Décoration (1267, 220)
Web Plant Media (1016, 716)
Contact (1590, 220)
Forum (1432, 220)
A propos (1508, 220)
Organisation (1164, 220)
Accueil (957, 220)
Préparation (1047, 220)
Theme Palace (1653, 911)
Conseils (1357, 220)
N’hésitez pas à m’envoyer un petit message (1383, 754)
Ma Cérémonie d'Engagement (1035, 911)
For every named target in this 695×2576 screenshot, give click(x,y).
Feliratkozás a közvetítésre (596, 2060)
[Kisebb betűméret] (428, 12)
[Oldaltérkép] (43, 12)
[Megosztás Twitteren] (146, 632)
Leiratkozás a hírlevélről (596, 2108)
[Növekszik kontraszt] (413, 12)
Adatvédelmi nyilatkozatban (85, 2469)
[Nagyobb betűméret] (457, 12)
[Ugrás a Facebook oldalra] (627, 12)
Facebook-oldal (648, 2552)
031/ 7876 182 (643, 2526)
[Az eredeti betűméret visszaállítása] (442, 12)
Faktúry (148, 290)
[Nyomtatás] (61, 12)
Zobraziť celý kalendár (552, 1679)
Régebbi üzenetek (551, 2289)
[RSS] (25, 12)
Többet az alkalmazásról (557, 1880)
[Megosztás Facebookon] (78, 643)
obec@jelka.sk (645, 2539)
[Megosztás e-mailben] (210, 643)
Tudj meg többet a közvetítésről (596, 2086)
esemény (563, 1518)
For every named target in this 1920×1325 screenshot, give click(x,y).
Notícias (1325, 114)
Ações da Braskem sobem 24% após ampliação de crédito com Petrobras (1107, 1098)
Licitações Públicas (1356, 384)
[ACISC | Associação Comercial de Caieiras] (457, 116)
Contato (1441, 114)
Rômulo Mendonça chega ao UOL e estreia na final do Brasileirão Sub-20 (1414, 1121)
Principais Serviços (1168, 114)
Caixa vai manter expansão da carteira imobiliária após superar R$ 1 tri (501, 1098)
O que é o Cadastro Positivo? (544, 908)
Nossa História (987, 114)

_EXERCISE REQUIREMENTS_
Please reproduce exactly the lines above, beginning with the first and ending with the line that contains "Licitações Públicas (1356, 384)", and include nothing outside that range.

_ANSWER SECTION_
Décoration (1267, 220)
Web Plant Media (1016, 716)
Contact (1590, 220)
Forum (1432, 220)
A propos (1508, 220)
Organisation (1164, 220)
Accueil (957, 220)
Préparation (1047, 220)
Theme Palace (1653, 911)
Conseils (1357, 220)
N’hésitez pas à m’envoyer un petit message (1383, 754)
Ma Cérémonie d'Engagement (1035, 911)
For every named target in this 695×2576 screenshot, give click(x,y).
Feliratkozás a közvetítésre (596, 2060)
[Kisebb betűméret] (428, 12)
[Oldaltérkép] (43, 12)
[Megosztás Twitteren] (146, 632)
Leiratkozás a hírlevélről (596, 2108)
[Növekszik kontraszt] (413, 12)
Adatvédelmi nyilatkozatban (85, 2469)
[Nagyobb betűméret] (457, 12)
[Ugrás a Facebook oldalra] (627, 12)
Facebook-oldal (648, 2552)
031/ 7876 182 (643, 2526)
[Az eredeti betűméret visszaállítása] (442, 12)
Faktúry (148, 290)
[Nyomtatás] (61, 12)
Zobraziť celý kalendár (552, 1679)
Régebbi üzenetek (551, 2289)
[RSS] (25, 12)
Többet az alkalmazásról (557, 1880)
[Megosztás Facebookon] (78, 643)
obec@jelka.sk (645, 2539)
[Megosztás e-mailben] (210, 643)
Tudj meg többet a közvetítésről (596, 2086)
esemény (563, 1518)
For every named target in this 1920×1325 screenshot, give click(x,y).
Notícias (1325, 114)
Ações da Braskem sobem 24% após ampliação de crédito com Petrobras (1107, 1098)
Licitações Públicas (1356, 384)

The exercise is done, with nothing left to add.